__Görev tanımı A__.
Aşağıdaki (i), (ii) ve (iii) ifadelerinin S-400 konulu metinle uyuşup uyuşmadığını belirtin. Her ifade için evet ya da hayır deyin ve karara esas olan metin ifadesini değiştirmeden alıntılayın.
(i) Amerika ile şu sıralar en büyük sorun S-400'lerin alınmasıdır.
(ii) Beyaz Saray, Dışişleri ve Pentagon'dan açıklamalar ayda bir geliyor.
(iii) Trump, sorunu çözmek için Washington'dan Ankara'ya gelir.

Şaka bira yana Trump’ın Türkiye’yi ziyaret edebileceği haberini duyduğum an aklıma ilk gelen bu konu oldu.
Trump, Türkiye’ye geliyorsa demek ki S-400’leri almaktan vazgeçtik.
Çünkü Amerika ile şu sıralar en büyük sorunumuz S-400’lerin alınması.
Öyle ki Amerika bu nedenle Türkiye ile bütün ilişkilerini kesme noktasına geleceğini bile ifade ediyor.
Beyaz Saray, Dışişleri ve Pentagon’dan neredeyse her gün bir açıklama geliyor artık.
Hepsi de Türkiye’yi tehdit eden, S-400’ler nedeniyle “istenmeyen önlemlerin alınacağını” belirten açıklamalar bunlar.
Tam böyle bir anda Trump’ın Türkiye’ye hiçbir şey yokmuş gibi gelme ihtimali olabilir mi?
Olmaz değil mi?
Üstelik Trump sorunu çözmek için de kalkıp taaa Washington’dan Ankara’ya gelmez, çözülmüş sorunu kutlamak için bu zahmete katlanır ancak.

__Görev tanımı B__. Aşağıdaki listede "Screen dimensions: 899x505" ifadesini içeren satırdan listenin sonuna kadar uzanan bölümü, iki uç da dahil olmak üzere, hiçbir değişiklik yapmadan yineleyin.

__Görev verileri__.
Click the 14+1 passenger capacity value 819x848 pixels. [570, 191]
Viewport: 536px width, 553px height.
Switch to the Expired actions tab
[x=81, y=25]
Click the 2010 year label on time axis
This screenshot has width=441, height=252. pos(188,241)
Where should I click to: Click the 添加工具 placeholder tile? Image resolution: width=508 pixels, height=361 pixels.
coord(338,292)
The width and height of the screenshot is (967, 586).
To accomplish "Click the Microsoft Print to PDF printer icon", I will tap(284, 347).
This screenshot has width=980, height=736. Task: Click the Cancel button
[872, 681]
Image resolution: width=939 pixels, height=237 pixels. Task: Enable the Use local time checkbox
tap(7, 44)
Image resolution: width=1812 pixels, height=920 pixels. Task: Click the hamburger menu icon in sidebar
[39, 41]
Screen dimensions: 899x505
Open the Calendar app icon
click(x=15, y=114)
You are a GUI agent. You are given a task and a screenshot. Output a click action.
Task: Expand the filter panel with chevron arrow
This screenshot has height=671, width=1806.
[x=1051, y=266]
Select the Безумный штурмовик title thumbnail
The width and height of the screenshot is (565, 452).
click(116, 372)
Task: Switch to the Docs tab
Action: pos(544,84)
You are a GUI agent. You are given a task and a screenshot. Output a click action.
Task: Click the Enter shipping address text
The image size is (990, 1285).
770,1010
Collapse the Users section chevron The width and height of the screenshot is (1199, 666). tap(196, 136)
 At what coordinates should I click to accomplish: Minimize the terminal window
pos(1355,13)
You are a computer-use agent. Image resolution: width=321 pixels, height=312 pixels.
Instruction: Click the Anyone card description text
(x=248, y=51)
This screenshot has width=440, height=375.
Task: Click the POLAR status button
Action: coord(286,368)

__Çözüm A__.
(i) Evet: "Çünkü Amerika ile şu sıralar en büyük sorunumuz S-400’lerin alınması."
(ii) Hayır: "Beyaz Saray, Dışişleri ve Pentagon’dan neredeyse her gün bir açıklama geliyor artık."
(iii) Hayır: "Üstelik Trump sorunu çözmek için de kalkıp taaa Washington’dan Ankara’ya gelmez"

__Çözüm B__.
Screen dimensions: 899x505
Open the Calendar app icon
click(x=15, y=114)
You are a GUI agent. You are given a task and a screenshot. Output a click action.
Task: Expand the filter panel with chevron arrow
This screenshot has height=671, width=1806.
[x=1051, y=266]
Select the Безумный штурмовик title thumbnail
The width and height of the screenshot is (565, 452).
click(116, 372)
Task: Switch to the Docs tab
Action: pos(544,84)
You are a GUI agent. You are given a task and a screenshot. Output a click action.
Task: Click the Enter shipping address text
The image size is (990, 1285).
770,1010
Collapse the Users section chevron The width and height of the screenshot is (1199, 666). tap(196, 136)
 At what coordinates should I click to accomplish: Minimize the terminal window
pos(1355,13)
You are a computer-use agent. Image resolution: width=321 pixels, height=312 pixels.
Instruction: Click the Anyone card description text
(x=248, y=51)
This screenshot has width=440, height=375.
Task: Click the POLAR status button
Action: coord(286,368)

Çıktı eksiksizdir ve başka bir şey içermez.